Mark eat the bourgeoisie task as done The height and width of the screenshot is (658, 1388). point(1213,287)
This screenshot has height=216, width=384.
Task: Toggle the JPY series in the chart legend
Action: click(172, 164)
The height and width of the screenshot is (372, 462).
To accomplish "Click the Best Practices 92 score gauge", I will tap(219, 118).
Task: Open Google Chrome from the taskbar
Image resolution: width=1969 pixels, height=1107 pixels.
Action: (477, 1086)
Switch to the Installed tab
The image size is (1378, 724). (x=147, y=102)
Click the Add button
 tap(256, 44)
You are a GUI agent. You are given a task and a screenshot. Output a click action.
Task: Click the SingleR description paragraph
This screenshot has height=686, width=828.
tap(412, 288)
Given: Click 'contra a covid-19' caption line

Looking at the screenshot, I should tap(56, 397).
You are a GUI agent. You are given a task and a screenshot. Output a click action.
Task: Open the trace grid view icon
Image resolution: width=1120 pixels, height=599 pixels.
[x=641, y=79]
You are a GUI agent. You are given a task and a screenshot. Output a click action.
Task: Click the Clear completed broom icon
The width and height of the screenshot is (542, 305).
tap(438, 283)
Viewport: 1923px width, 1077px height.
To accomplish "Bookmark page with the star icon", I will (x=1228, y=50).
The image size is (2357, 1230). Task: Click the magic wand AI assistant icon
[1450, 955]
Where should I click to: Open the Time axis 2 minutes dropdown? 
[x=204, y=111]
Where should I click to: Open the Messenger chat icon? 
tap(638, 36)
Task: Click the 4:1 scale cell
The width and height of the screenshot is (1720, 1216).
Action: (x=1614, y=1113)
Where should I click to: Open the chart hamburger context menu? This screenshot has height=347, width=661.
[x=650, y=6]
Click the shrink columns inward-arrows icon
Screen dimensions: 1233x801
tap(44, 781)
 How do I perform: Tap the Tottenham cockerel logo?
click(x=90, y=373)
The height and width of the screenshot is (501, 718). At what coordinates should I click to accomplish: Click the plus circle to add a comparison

++++++++++++++++++++

- SHORT EXERCISE:
Copy out the items verbatim, beginning with the first line and ending with the line containing "Action: click(172, 164)", including that line.

- THE ANSWER:
Mark eat the bourgeoisie task as done The height and width of the screenshot is (658, 1388). point(1213,287)
This screenshot has height=216, width=384.
Task: Toggle the JPY series in the chart legend
Action: click(172, 164)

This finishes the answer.